Task directions → Once every line below has been checked for "Freelance", give only the number of lines that have it.
--- START ---
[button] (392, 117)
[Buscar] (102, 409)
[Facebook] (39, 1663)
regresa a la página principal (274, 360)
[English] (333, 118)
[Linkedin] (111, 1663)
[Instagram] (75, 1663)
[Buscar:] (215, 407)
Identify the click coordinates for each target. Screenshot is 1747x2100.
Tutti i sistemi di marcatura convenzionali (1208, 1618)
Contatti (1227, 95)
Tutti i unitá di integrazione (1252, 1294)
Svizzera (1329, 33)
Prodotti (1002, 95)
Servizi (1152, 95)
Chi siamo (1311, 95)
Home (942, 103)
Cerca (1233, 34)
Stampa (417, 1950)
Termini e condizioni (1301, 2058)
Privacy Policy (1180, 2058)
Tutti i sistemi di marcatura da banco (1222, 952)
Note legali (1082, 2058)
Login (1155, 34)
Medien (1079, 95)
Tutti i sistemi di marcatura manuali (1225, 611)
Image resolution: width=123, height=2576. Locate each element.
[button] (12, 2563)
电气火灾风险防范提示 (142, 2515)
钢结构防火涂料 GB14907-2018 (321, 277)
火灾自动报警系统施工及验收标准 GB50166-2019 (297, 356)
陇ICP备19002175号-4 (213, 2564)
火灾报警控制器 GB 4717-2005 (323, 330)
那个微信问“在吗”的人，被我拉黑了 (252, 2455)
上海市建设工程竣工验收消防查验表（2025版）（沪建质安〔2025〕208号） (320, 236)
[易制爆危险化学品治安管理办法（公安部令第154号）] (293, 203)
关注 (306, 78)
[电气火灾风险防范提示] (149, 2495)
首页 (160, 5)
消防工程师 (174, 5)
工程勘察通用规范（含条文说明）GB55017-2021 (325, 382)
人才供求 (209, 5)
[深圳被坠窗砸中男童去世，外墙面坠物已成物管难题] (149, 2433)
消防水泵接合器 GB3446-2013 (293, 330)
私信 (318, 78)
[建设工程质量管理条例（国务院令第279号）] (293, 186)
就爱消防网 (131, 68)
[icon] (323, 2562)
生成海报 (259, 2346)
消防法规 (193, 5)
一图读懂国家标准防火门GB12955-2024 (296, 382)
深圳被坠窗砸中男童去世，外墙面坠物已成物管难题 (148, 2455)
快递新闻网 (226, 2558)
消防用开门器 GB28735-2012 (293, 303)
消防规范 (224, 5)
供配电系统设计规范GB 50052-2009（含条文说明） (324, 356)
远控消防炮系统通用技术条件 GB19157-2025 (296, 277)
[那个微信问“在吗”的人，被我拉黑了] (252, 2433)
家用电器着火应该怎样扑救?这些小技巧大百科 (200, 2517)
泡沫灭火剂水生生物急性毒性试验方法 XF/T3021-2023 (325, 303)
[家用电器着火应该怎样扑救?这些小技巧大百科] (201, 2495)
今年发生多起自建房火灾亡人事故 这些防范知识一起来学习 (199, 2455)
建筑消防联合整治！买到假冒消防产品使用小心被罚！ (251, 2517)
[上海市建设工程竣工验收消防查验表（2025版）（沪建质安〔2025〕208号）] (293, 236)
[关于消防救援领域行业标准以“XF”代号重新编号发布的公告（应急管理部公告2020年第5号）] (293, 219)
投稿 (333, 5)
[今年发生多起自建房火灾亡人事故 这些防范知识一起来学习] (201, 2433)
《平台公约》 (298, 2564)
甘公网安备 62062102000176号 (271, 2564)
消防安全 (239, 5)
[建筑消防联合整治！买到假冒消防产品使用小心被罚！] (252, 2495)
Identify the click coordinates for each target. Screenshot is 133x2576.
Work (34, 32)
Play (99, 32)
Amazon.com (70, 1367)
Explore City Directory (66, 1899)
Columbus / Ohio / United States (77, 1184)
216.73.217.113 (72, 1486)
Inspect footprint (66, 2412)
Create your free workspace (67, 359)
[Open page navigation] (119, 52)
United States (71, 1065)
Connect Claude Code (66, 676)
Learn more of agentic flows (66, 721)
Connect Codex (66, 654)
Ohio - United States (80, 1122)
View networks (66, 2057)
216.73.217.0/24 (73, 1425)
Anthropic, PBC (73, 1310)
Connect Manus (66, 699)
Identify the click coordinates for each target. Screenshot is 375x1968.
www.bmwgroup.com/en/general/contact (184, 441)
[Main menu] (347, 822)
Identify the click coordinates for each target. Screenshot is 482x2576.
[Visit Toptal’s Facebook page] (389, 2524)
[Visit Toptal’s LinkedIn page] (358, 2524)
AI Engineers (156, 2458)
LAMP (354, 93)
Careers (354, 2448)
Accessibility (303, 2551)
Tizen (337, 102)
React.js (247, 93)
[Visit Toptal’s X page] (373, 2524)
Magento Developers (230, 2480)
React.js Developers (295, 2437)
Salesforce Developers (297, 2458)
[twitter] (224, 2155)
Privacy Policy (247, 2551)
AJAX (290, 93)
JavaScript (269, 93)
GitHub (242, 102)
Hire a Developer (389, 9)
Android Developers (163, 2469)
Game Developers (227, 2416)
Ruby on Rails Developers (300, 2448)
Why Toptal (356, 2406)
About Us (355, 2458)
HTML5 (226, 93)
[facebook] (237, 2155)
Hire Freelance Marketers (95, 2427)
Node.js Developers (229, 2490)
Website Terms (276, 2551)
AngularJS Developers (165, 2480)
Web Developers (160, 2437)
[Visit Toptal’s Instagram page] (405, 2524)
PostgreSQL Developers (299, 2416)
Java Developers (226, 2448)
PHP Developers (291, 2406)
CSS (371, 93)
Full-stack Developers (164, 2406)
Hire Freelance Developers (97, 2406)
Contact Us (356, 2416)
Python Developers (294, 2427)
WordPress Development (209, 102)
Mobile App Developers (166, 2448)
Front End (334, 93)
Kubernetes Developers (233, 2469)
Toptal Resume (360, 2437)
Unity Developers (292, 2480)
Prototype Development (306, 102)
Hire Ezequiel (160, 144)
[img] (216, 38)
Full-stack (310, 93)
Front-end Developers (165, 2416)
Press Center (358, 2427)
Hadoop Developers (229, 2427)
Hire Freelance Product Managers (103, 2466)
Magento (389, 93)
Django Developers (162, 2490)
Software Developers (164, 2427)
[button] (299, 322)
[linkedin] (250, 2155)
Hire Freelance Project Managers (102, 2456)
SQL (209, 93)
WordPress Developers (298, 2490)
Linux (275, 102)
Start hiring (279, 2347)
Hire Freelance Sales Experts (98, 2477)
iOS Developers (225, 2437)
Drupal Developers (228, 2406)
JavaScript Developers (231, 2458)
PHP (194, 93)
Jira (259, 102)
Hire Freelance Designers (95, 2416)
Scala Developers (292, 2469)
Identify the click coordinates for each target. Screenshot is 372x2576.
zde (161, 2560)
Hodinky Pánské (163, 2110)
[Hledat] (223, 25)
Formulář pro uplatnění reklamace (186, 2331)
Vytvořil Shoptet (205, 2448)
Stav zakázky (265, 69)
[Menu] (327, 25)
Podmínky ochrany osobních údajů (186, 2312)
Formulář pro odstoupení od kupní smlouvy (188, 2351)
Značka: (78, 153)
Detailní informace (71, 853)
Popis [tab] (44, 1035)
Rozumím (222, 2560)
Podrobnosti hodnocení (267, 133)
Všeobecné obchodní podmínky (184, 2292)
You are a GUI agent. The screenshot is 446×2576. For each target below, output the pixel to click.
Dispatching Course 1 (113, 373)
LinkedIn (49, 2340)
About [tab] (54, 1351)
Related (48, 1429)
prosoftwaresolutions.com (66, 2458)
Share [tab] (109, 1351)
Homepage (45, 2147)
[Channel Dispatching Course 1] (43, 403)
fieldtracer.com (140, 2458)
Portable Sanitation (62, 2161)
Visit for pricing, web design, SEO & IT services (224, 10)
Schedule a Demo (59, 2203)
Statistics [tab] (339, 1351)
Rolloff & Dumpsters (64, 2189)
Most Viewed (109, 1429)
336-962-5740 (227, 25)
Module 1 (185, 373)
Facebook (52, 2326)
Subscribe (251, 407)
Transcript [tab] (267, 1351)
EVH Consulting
--- END ---
Exercise response → 6